• Work to complete: From the first line of the entries below to the line with "Task: Click red holiday cell Friday 18 April", give each line again exactly.

# # #

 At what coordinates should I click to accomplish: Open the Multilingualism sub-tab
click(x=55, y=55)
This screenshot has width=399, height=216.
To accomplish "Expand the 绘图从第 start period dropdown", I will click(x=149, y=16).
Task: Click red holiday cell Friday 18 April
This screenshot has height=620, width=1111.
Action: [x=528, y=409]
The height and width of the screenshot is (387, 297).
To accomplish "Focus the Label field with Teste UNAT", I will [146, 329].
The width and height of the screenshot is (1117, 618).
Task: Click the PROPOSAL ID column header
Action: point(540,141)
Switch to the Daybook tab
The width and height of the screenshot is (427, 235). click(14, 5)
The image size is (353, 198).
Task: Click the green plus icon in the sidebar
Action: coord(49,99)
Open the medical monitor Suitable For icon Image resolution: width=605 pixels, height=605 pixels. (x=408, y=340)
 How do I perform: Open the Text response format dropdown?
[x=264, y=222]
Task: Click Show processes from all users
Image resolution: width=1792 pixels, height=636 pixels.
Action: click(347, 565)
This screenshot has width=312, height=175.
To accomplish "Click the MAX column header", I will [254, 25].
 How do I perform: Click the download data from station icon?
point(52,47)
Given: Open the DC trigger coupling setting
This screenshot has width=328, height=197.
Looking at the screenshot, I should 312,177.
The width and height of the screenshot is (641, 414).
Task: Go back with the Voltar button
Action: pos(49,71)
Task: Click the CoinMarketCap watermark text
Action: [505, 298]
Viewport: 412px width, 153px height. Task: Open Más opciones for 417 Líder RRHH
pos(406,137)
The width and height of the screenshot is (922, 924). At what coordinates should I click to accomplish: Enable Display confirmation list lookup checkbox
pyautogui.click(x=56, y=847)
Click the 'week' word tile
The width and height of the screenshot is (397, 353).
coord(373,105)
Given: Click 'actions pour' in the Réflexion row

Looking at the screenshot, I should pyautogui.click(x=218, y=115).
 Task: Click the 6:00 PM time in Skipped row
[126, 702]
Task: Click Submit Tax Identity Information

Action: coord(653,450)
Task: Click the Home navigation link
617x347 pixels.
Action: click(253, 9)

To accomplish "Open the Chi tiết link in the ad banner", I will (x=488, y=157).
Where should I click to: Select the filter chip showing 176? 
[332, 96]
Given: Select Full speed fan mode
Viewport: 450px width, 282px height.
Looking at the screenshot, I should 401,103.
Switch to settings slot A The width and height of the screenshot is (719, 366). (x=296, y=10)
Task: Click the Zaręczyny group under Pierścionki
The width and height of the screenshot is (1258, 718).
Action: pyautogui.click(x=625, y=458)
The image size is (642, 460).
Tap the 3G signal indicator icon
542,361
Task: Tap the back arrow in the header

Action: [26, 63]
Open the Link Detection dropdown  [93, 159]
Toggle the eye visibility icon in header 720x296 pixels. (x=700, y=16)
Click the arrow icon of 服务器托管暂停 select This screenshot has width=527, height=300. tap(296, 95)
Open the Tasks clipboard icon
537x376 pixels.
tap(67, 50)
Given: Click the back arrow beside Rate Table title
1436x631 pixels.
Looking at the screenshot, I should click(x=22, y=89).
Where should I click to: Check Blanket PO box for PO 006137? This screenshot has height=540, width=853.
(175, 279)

# # #

• Solution to this problem:
 At what coordinates should I click to accomplish: Open the Multilingualism sub-tab
click(x=55, y=55)
This screenshot has width=399, height=216.
To accomplish "Expand the 绘图从第 start period dropdown", I will click(x=149, y=16).
Task: Click red holiday cell Friday 18 April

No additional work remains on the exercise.